Cutter yacht 'Britannia'—general arrangement plan.

Prior to 1870 but little was known of the laws governing the resistance to bodies moving through water. It is true that eighty years before this, towards the close of last century, Colonel Beaufoy had made an elaborate series of experiments in towing bodies through water, beginning first in one of the tanks of his father's brewhouse. These were elaborated in the Greenland Dock near London, and included the determination of the resistance of all manner of shapes, except unhappily shipshape ones, the nearest approach to these being double wedges, and double wedges with a straight amidship piece inserted. But while Colonel Beaufoy also made experiments for the determination of the value of surface friction on planes pulled through the water, no great importance seems to have been attached to these by shipbuilders in general, and the subject of surface friction was more or less lost sight of by them until again brought forward by Maquorn Rankine, first in a series of papers in the 'Mechanic's Magazine,' and more elaborately in his 'Shipbuilding, Theoretical and Practical,' published in 1866. In this Rankine, basing his deductions on Weisbach's experiments on the flow of water through pipes, concluded on mathematical principles that the entire resistance at moderate speeds of a fair and easy formed vessel was due to surface friction—i.e. the rubbing of the water against the sides and bottom of the ship. Rankine showed also that at higher speeds the forming of waves was a material and ever-increasing element in the resistance.

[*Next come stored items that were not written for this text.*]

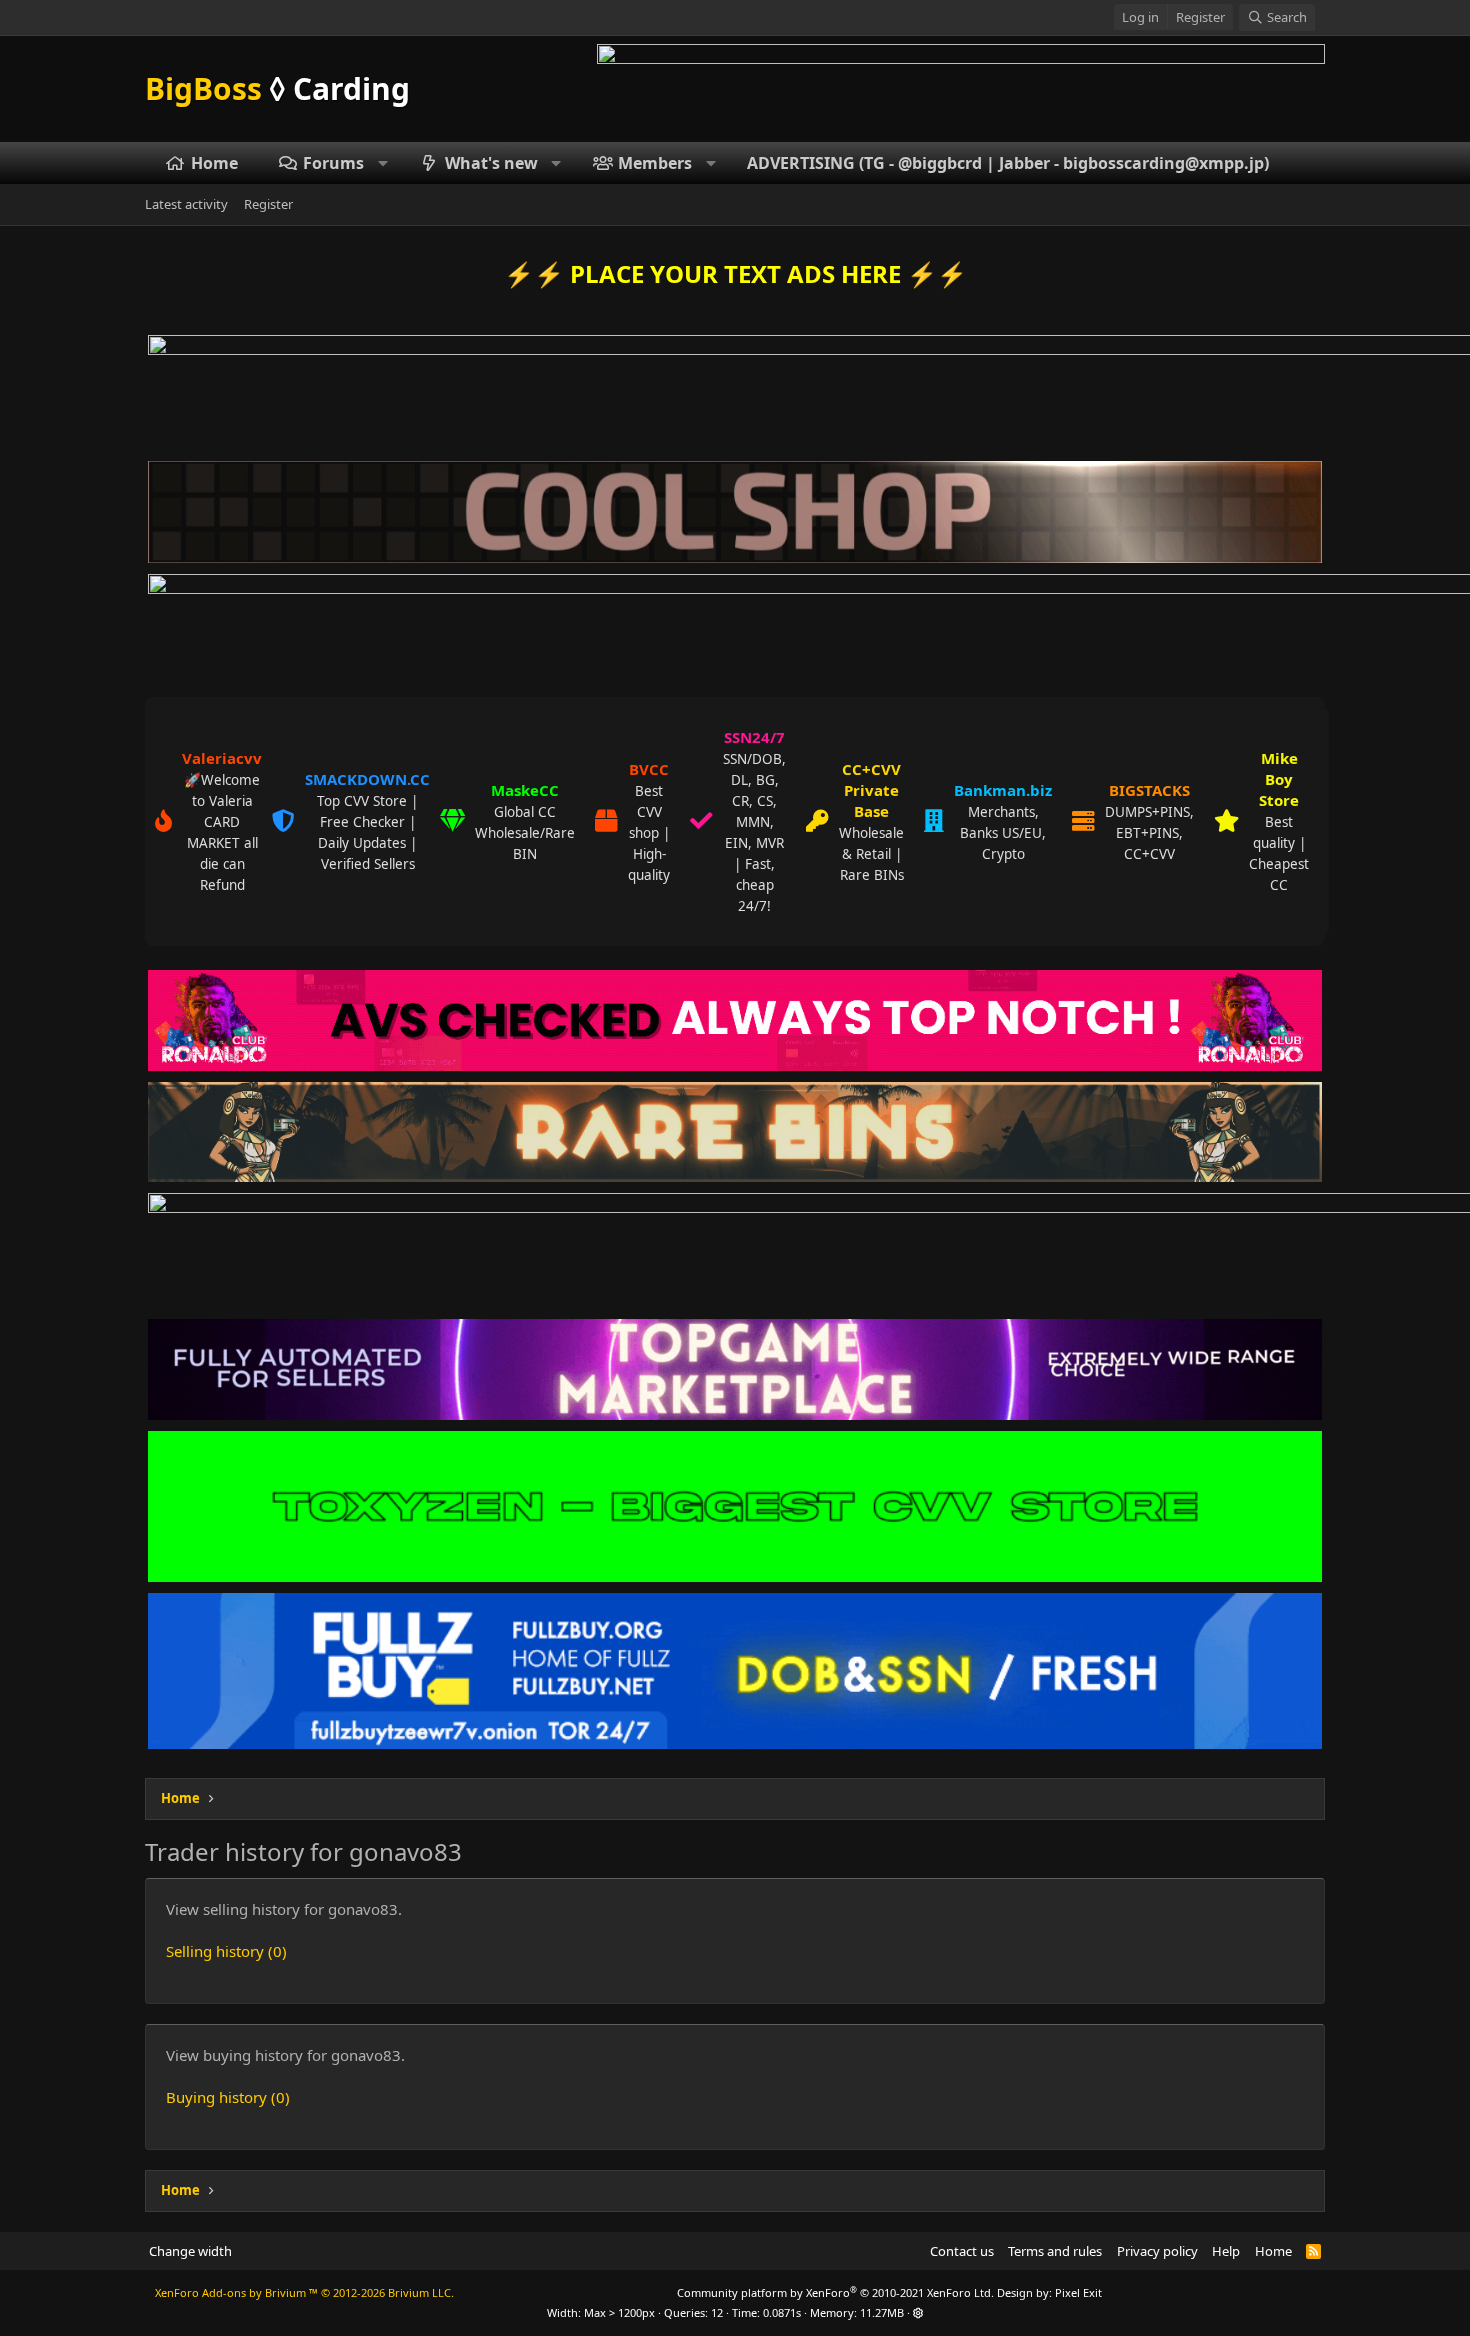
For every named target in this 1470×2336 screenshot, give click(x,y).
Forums (333, 163)
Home (214, 163)
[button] (383, 163)
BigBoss (277, 88)
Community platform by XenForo (835, 2292)
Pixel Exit (1078, 2292)
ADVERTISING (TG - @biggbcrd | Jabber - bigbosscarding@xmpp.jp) (1008, 163)
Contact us (962, 2251)
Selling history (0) (226, 1951)
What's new (491, 163)
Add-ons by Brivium (304, 2292)
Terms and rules (1055, 2251)
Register (268, 205)
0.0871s (782, 2312)
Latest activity (186, 205)
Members (655, 163)
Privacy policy (1157, 2251)
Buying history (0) (228, 2097)
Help (1226, 2251)
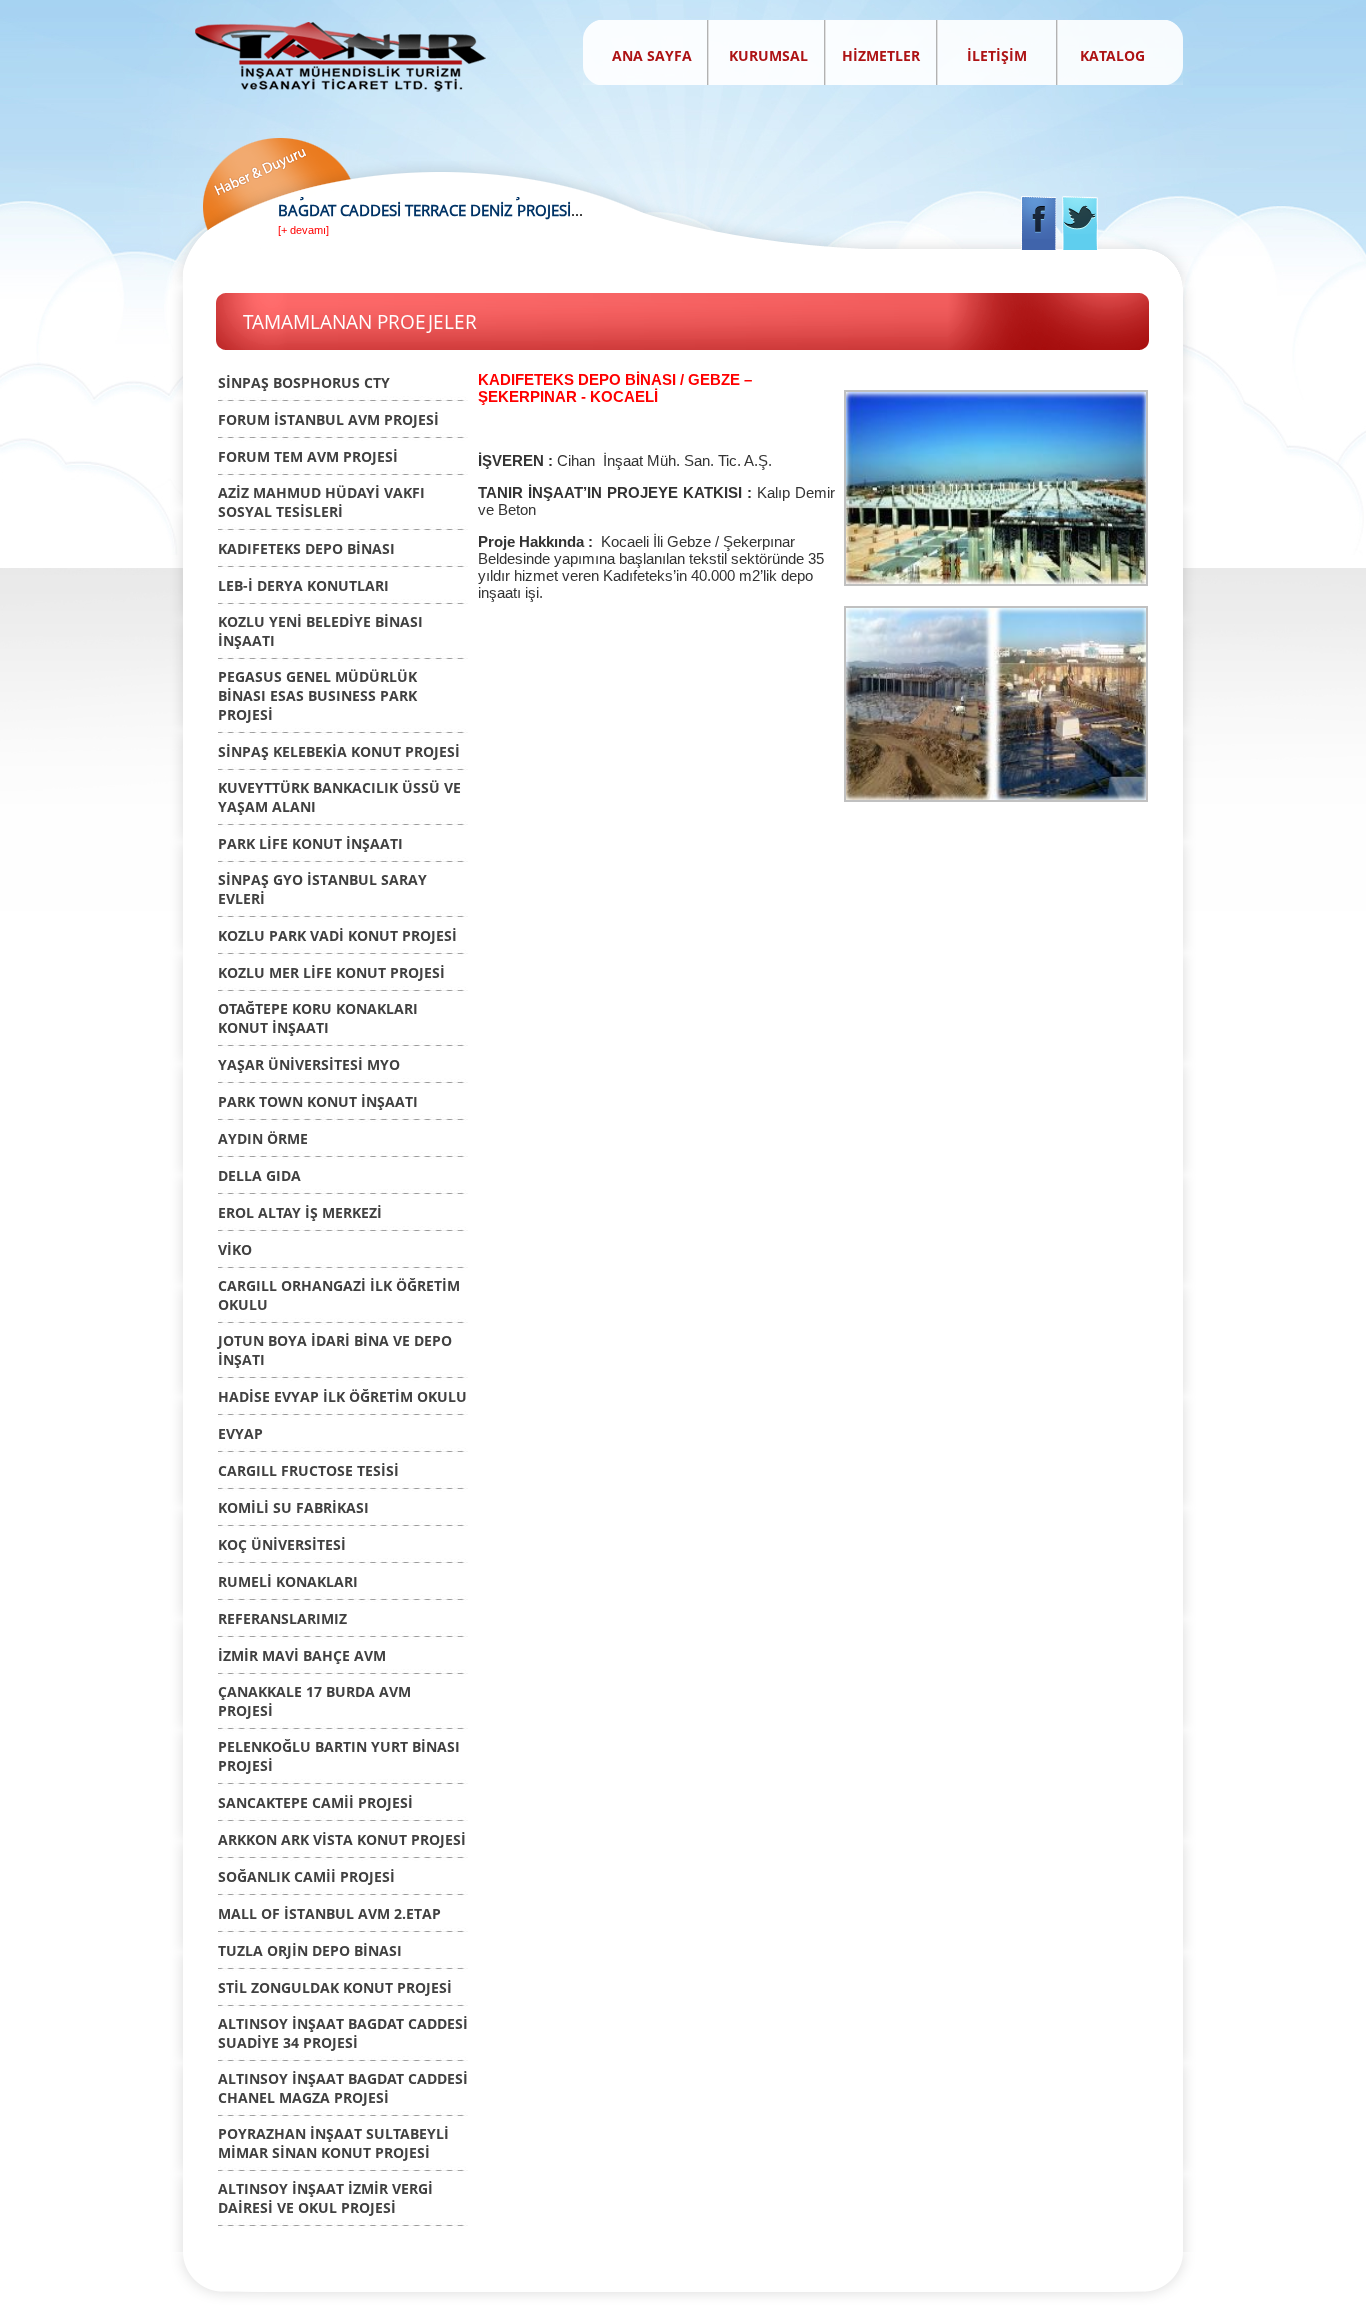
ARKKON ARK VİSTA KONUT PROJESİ (342, 1839)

It is fully twenty years ago that the late Mr. William Froude began to give to the world the results of his experiments on the resistance of planes of different lengths, coated with various substances and towed at varying speeds through the water. These experiments were conducted under the most favourable conditions, and with the nicest regard for accuracy, and practically confirmed Maquorn Rankine's deductions, although it was found that Rankine had somewhat overestimated the value attachable to surface friction, and had also overestimated the increase in frictional resistance, due to increased speed. Still the great fact remained that practically the entire resistance to a fairly formed body, moving through water at moderate speeds, is due to friction and to friction alone.

Rankine's reasoning, early in the sixties, had been too subtle for those fathers of shipbuilding at that date engaged in the art. Able, honest, practical men, most of them could have handled an adze, or maul, with the best of their workmen, and were more at home fairing a sheering batten, or directing a launch, than in analysing speed curves, or investigating strength calculations.

But one or two of the younger and brighter minds in the profession, more especially those who had the advantage of Rankine's direct tuition, felt that the old beliefs as to resistance presented such anomalous and unreconcilable results that they could not be founded on any true law of nature. John Inglis, jun., then a mere boy, instituted in Pointhouse Shipyard Rankine's method of estimating the resistance of ships, and for many years was alone in this mode of investigation.